WORK REQUIRED
There is material below. Print exactly the lines starting at the line with "Task: Focus Contributor download limit input" and ending at the line with "Task: Choose Copy message text", ends included, and no others.

* * * * * * * * *

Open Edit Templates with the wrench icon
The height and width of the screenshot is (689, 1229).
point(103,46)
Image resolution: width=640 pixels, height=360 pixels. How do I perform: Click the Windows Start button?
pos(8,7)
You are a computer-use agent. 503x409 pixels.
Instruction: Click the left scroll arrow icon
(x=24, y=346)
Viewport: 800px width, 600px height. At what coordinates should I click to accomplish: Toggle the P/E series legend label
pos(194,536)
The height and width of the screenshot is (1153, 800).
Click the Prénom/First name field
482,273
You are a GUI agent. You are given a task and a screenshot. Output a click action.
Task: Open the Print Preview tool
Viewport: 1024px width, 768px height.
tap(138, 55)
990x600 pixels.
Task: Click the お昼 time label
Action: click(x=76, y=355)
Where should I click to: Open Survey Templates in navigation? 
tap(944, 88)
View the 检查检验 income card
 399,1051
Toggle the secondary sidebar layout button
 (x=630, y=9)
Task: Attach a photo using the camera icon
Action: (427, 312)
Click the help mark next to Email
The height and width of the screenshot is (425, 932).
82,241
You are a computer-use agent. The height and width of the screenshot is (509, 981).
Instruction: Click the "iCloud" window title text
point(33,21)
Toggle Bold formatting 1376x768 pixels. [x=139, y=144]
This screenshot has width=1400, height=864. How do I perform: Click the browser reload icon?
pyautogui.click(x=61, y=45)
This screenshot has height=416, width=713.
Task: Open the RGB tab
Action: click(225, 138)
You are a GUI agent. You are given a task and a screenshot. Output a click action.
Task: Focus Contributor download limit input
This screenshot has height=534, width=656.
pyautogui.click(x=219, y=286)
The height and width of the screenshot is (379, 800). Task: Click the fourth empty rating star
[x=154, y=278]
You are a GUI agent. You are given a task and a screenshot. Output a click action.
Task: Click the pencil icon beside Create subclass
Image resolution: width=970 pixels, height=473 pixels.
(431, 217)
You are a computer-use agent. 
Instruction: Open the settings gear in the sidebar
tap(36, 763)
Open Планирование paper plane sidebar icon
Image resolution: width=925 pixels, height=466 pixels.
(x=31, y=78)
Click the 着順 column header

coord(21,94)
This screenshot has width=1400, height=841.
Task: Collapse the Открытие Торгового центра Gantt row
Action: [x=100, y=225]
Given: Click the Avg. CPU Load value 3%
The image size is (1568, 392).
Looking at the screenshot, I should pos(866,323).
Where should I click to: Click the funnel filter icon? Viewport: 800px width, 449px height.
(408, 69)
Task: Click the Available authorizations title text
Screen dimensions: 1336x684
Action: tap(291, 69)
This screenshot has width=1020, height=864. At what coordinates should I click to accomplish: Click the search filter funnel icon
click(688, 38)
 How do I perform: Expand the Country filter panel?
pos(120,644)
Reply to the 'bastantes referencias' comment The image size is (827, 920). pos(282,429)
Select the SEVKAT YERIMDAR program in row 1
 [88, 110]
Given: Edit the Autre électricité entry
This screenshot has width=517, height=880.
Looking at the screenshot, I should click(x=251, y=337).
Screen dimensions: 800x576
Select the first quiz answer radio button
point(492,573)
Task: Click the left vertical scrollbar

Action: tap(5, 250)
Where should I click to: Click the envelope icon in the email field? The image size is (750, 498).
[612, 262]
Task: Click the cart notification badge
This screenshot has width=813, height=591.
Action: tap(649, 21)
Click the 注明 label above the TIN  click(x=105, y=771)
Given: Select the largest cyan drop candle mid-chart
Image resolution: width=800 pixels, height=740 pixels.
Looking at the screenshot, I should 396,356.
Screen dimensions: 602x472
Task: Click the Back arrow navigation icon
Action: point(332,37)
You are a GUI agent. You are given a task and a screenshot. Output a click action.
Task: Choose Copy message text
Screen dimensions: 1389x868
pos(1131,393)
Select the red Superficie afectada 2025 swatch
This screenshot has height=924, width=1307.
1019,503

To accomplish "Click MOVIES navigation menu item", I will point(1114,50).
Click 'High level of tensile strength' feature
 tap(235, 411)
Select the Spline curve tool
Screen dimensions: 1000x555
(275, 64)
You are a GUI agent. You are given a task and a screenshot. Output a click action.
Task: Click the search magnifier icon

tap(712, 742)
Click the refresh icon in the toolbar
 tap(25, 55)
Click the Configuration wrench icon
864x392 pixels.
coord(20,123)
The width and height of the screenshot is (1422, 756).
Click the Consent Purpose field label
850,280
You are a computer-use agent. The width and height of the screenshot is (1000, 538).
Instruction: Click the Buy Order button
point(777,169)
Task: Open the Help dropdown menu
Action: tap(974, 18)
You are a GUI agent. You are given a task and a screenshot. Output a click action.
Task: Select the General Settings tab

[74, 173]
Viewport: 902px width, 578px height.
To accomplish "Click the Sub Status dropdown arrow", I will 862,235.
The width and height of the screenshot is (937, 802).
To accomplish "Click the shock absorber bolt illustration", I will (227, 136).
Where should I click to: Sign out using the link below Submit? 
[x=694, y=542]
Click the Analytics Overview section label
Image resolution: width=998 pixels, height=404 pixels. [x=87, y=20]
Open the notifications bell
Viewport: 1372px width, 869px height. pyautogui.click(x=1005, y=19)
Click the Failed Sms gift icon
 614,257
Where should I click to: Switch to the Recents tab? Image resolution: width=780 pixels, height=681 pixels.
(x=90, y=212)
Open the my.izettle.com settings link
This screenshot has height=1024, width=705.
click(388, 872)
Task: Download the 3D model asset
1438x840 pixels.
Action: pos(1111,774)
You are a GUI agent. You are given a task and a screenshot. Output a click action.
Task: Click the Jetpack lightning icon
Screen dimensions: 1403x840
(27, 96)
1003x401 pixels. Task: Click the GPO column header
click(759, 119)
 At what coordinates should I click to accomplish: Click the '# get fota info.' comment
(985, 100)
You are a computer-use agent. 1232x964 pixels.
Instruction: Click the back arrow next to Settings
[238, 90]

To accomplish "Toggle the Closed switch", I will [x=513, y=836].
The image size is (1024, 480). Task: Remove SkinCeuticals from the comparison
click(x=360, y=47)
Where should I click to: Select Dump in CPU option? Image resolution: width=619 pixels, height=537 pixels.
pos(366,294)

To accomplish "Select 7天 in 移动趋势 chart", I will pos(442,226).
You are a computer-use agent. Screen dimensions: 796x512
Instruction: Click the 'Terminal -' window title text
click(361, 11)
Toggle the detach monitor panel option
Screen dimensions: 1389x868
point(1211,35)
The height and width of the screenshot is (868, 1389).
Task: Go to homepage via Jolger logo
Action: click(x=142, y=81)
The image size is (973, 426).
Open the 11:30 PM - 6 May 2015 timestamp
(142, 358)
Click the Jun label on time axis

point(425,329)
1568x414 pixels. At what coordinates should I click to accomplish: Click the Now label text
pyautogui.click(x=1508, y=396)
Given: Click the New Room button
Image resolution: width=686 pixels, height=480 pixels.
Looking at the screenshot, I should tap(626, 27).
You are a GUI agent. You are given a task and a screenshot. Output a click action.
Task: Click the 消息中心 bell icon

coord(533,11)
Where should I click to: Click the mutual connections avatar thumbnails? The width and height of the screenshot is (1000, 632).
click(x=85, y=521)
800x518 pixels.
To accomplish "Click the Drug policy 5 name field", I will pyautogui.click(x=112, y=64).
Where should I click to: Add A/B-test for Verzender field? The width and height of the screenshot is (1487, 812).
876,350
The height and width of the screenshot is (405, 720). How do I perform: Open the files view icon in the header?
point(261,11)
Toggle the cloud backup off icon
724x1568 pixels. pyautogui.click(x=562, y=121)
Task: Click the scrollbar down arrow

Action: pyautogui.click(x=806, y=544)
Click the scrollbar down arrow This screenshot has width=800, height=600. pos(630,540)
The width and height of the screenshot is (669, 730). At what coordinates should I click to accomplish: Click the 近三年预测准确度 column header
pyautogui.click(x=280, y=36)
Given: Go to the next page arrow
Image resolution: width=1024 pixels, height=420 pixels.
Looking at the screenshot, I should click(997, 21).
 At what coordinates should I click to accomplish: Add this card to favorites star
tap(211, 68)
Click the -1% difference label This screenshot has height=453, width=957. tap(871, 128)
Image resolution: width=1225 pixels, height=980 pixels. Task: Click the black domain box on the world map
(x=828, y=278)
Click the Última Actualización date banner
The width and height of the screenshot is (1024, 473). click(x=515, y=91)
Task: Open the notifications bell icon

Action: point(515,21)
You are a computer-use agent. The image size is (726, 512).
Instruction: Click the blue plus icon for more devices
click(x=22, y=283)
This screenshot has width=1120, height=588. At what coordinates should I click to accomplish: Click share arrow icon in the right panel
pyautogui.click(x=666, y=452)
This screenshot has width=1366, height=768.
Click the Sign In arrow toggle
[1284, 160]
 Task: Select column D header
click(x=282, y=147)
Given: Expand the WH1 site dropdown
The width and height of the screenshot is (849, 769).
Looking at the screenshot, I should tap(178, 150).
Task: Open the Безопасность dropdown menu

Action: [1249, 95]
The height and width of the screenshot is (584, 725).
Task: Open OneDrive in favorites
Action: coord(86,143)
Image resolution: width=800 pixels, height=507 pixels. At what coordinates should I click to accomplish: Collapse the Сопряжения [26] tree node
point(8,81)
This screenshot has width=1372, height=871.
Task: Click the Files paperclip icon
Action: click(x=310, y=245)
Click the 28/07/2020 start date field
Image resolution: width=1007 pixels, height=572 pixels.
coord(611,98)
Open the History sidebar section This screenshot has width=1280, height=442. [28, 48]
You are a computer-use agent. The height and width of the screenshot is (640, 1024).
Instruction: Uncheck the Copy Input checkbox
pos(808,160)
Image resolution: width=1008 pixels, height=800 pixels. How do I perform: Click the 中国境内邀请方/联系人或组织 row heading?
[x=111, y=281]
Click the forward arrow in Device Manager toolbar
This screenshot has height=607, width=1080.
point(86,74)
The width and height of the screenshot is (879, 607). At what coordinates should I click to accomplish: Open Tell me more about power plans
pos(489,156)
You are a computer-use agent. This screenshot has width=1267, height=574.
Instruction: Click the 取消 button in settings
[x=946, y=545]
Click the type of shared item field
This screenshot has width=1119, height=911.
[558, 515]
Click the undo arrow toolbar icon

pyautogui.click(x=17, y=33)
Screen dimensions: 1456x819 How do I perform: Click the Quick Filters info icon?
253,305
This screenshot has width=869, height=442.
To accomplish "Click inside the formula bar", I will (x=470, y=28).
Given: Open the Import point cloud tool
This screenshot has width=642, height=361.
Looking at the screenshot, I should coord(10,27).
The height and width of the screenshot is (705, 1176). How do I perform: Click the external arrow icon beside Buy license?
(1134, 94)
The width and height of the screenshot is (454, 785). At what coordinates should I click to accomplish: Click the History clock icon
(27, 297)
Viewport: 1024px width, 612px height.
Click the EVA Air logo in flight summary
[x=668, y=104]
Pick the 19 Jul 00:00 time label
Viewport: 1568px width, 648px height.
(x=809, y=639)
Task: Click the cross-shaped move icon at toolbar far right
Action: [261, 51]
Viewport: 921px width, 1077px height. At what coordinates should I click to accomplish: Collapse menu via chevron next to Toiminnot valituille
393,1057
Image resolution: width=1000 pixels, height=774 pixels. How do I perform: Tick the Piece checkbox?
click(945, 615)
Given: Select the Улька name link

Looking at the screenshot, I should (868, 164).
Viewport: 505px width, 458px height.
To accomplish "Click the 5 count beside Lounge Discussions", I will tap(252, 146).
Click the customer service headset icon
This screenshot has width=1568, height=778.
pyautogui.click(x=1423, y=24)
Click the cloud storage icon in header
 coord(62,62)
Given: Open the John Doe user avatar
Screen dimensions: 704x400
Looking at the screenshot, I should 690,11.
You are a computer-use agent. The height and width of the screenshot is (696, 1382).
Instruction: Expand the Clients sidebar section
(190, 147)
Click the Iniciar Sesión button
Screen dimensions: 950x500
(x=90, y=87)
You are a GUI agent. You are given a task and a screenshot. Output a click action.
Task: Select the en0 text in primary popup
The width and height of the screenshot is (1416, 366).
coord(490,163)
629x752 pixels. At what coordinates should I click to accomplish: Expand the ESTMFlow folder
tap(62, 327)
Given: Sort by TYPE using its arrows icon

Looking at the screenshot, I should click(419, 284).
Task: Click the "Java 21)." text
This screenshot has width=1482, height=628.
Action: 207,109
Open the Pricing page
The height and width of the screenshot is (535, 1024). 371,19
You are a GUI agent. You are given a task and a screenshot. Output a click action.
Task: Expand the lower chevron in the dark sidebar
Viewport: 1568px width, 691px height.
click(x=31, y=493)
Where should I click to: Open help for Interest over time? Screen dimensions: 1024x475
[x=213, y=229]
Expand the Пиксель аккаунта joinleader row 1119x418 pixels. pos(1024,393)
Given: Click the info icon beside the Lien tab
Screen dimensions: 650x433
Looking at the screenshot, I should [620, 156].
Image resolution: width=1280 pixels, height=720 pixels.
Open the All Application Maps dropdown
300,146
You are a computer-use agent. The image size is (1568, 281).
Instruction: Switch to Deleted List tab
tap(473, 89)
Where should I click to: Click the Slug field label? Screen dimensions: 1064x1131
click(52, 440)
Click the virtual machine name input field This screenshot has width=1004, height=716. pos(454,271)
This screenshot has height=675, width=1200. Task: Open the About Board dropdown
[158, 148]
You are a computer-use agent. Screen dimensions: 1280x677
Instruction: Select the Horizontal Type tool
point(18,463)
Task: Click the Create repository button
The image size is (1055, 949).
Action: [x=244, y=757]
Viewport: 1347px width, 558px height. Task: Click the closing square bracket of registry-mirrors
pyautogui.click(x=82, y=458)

* * * * * * * * *

ANSWER SPACE
Task: Focus Contributor download limit input
This screenshot has height=534, width=656.
pyautogui.click(x=219, y=286)
The height and width of the screenshot is (379, 800). Task: Click the fourth empty rating star
[x=154, y=278]
You are a GUI agent. You are given a task and a screenshot. Output a click action.
Task: Click the pencil icon beside Create subclass
Image resolution: width=970 pixels, height=473 pixels.
(431, 217)
You are a computer-use agent. 
Instruction: Open the settings gear in the sidebar
tap(36, 763)
Open Планирование paper plane sidebar icon
Image resolution: width=925 pixels, height=466 pixels.
(x=31, y=78)
Click the 着順 column header

coord(21,94)
This screenshot has width=1400, height=841.
Task: Collapse the Открытие Торгового центра Gantt row
Action: [x=100, y=225]
Given: Click the Avg. CPU Load value 3%
The image size is (1568, 392).
Looking at the screenshot, I should pos(866,323).
Where should I click to: Click the funnel filter icon? Viewport: 800px width, 449px height.
(408, 69)
Task: Click the Available authorizations title text
Screen dimensions: 1336x684
Action: tap(291, 69)
This screenshot has width=1020, height=864. At what coordinates should I click to accomplish: Click the search filter funnel icon
click(688, 38)
 How do I perform: Expand the Country filter panel?
pos(120,644)
Reply to the 'bastantes referencias' comment The image size is (827, 920). pos(282,429)
Select the SEVKAT YERIMDAR program in row 1
 [88, 110]
Given: Edit the Autre électricité entry
This screenshot has width=517, height=880.
Looking at the screenshot, I should click(x=251, y=337).
Screen dimensions: 800x576
Select the first quiz answer radio button
point(492,573)
Task: Click the left vertical scrollbar

Action: tap(5, 250)
Where should I click to: Click the envelope icon in the email field? The image size is (750, 498).
[612, 262]
Task: Click the cart notification badge
This screenshot has width=813, height=591.
Action: tap(649, 21)
Click the 注明 label above the TIN  click(x=105, y=771)
Given: Select the largest cyan drop candle mid-chart
Image resolution: width=800 pixels, height=740 pixels.
Looking at the screenshot, I should 396,356.
Screen dimensions: 602x472
Task: Click the Back arrow navigation icon
Action: point(332,37)
You are a GUI agent. You are given a task and a screenshot. Output a click action.
Task: Choose Copy message text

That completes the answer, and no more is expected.